Provided passage:

At the beginning of the last century American philosopher George Santayana famously observed: "Those who can't remember the past are condemned to repeat it."
The U.S. House recently confirmed that Santayana's warning about the danger of repeating the history we don't, can't or won't remember applies not only to ordinary mortals in the last century but to members of Congress in this century, too.
Under media radar, the Democrat-sponsored "Prevention of Violent Radicalism and Homegrown Terrorism" bill (H.R. 1955) passed the House at the end of October by a vote of 404 (including the entire Minnesota delegation) to 6. The bill was tagged as noncontroversial by the House leadership and is pending before the Senate. For those senators and citizens who remember history, the bill should be controversial, indeed.
Promoted as a relatively innocuous public safety measure, the bill directs money to the Department of Homeland Security for research on homegrown terrorist-Americans in our midst. While this may seem to make sense, the way the bill describes the "hidden enemy," and the powers inherent in the 10-member investigative commission it establishes, should raise concerns among Americans who remember history, no matter what their political leanings.
According to the bill, "homegrown terrorists" can be anyone who "... intimidate(s) or coerce(s) the United States government, the civilian population ... or any segment thereof, in furtherance of political or social belief," a definition broad enough to include Americans who organize mass marches on Washington to "coerce" changes in government policy.
The bill defines "violent radicals" as Americans who "...promot(e) extremist belief system(s) for the purpose of facilitating ideologically based violence to advance political, religious or social change..." - in other words, Americans who have not yet done anything illegal but who, commissioners believe, have thoughts that might lead to violence.
The bill does not target all thoughts (belief systems) that might result in violence, but only thoughts leading to "... force or violence ... to promote political, religious or social beliefs," which is exactly the kind of violence that might result whenever people gather to demonstrate for or against important issues, such as the Iraq war or abortion.
For at least 18 months this "Homegrown-Terrorism and Extremist Belief Commission" will be required to hold congressional hearings around the country, to uncover Americans with "political, religious or social" concerns who commissioners think might be "extreme" and/or potentially violent, whether any of these Americans has committed a crime or not. Virtually any politically, socially or religiously active person or group could be targeted by the commission to find out who is, and who is not, one of the "hidden enemy" among us.
Witnesses who refuse to testify can expect to be held in "contempt of Congress," as former members of the Bush administration like Harriet Myers have learned recently, and jailed. Witnesses who do testify but say things that commissioners or their staff think are not true can be charged with perjury, or lying to a federal official, as "Scooter" Libby found out. Either way, noncooperative witnesses can face up to a 10-year sentence.
Members of suspect political, religious and social groups, or Americans who might even know people the commission suspects - which certainly will include nonmainstream political parties, certain public advocacy groups, some churches and many mosques - can expect the "commissioners" will want to know ... "are you now, or have you ever been ... associated with extremists, violent radicals or homegrown terrorists?"

Material shown:
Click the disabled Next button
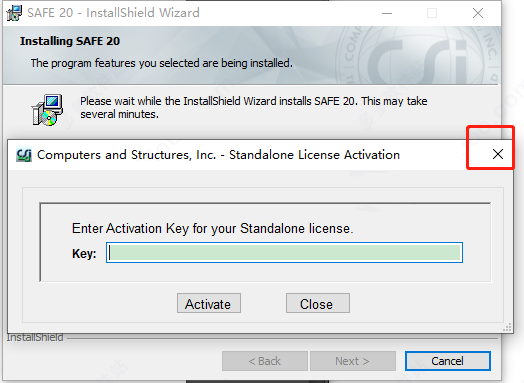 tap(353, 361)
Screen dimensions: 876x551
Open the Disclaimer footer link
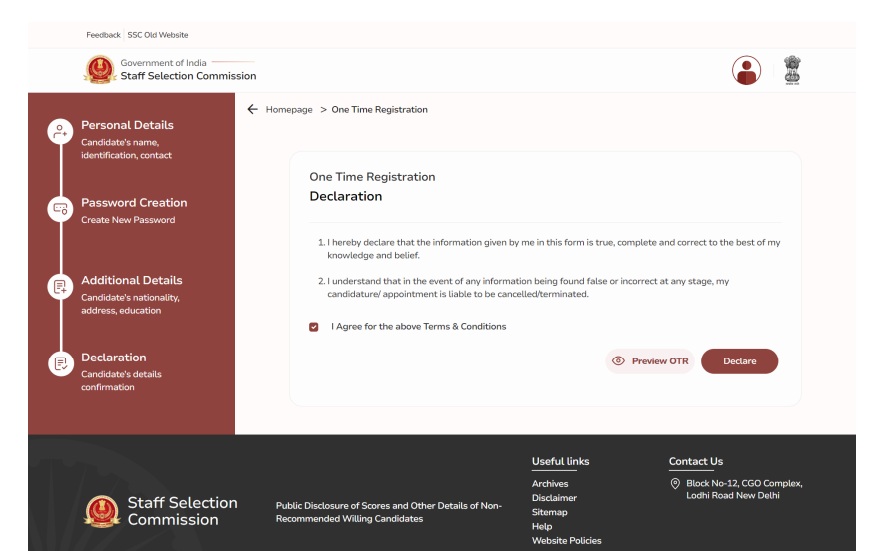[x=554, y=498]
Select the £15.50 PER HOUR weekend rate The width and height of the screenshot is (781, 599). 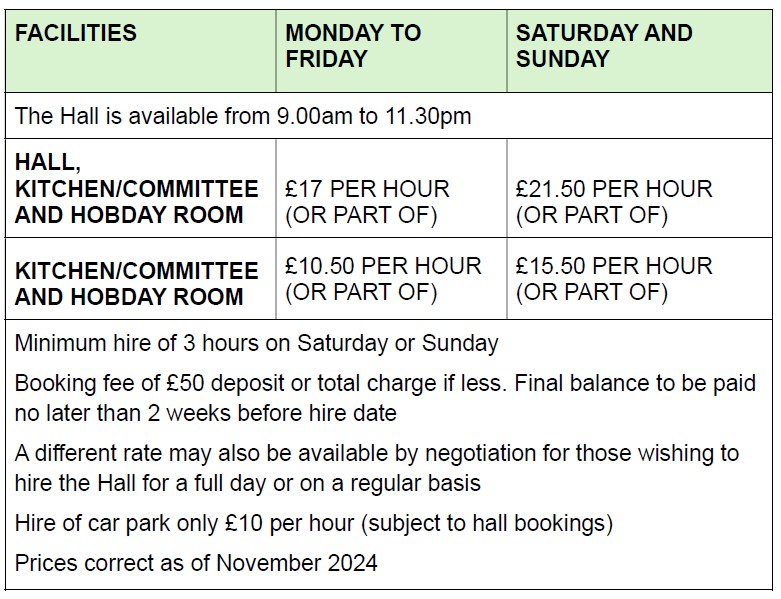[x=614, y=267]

The request: Extend the opinion piece on the homegrown terrorism bill, H.R. 1955, that appears before the material, picking up after its last paragraph.

In response:
For those who do remember history, this should sound uncomfortably familiar. These are the kinds of questions Americans were compelled to answer when testifying before another "legislative commission" during the anti-communist McCarthy-era witch-hunts.
In 1938, the House set up the House Un-American Activities Committee (HUAC) to find the dangerous Americans among us, which provided the model for Sen. Joe McCarthy's ideological purges based on accusation and innuendo. But HUAC lasted long after McCarthy passed from the scene, and it was busily investigating anti-Vietnam War and civil rights activists when it was disbanded as part of post-Watergate reforms in 1975.
During its 40-year life, HUAC was used by Richard Nixon to catapult himself into national prominence in the Alger Hiss case. Noncooperative HUAC witnesses like the "Hollywood 10" were jailed for contempt of Congress. Others were blacklisted from employment, including Arthur Miller, Paul Robeson, Lillian Hellman, Dashiell Hammett, Clifford Odets, Pete Seeger, Richard Wright and many others.
In Minnesota, the brother of J. Robert Oppenheimer (the "father" of the atomic bomb) lost his faculty job at the U for failing to "come clean" before HUAC.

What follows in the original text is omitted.